Cell cycle dysregulation in iPSC‐derived neurons from C9ORF72 carriers
Rodrigo Lopez Gonzalez- Psychiatry and Mental health
- Cellular and Molecular Neuroscience
- Geriatrics and Gerontology
- Neurology (clinical)
- Developmental Neuroscience
- Health Policy
- Epidemiology
Abstract
Background
The GGGGCC (G4C2) repeat expansion in the C9ORF72 is the most common genetic form of amyotrophic lateral sclerosis (ALS).

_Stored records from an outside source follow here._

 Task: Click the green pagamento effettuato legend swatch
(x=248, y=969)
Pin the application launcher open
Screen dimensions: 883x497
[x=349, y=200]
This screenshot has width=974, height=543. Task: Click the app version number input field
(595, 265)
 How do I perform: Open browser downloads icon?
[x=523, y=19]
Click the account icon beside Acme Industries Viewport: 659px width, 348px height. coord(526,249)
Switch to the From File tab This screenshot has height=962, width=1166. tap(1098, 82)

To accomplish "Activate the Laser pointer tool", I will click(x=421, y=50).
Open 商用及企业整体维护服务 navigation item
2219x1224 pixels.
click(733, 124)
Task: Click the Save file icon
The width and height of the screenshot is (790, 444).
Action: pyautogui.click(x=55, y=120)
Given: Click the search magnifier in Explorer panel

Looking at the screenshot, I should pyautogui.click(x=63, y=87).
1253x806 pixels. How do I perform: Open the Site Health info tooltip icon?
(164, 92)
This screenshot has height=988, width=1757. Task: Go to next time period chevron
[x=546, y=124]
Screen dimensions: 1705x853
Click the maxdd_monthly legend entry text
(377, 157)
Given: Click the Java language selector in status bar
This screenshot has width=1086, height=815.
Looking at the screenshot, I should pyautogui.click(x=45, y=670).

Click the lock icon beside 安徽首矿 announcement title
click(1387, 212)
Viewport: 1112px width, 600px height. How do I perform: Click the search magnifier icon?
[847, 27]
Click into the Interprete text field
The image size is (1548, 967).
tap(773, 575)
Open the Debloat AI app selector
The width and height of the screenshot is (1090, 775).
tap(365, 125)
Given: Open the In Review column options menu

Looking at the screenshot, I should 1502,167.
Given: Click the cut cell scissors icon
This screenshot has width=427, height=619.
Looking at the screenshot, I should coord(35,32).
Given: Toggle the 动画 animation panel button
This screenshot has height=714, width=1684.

We and others have uncovered the role of DNA damage, upregulation of the NHEJ repair pathway and P53 activation in the pathogenesis of C9ORF72‐related ALS. Evidence from other neurodegenerative diseases including Alzheimer’s disease and Parkinson’s disease, suggests cell cycle re‐entry of post‐mitotic neurons may be detrimental and contribute to neurodegeneration.
Method
In this study, we used several well characterized induced pluripotent stem cells (iPSC) from C9ORF72 carriers and controls and differentiate into neurons. iPSC‐derived neurons were cultured for up to two months and analyzed at different time points by gene expression and western blot analysis.
Result
We have found an age‐dependent increase in the levels of cell division markers including Ki67 and Geminin (GMNN) as well as Cyclin A2, Cyclin B1, Cyclin B2, CDK1, CDK2 and CDK4 in 2‐month‐old neurons from C9ORF72 carriers as compared to controls. When we analyzed 1‐month‐old neurons as we did not find differences between controls and C9ORD72 neurons. Moreover, we found a decrease in the levels of p21 is a cyclin‐dependent kinase inhibitor that belongs to the CIP/Kip family of CDKs inhibitors and has the ability to arrest cell cycle progression at G1/S and G2/M stages, this data indicate dysregulation of cell cycle in C9ORF72 neurons.
Conclusion
Our data indicates that post‐mitotic neurons from C9ORF72 repeat expansion carriers are aberrantly activating the expression of proteins related to cycle progression.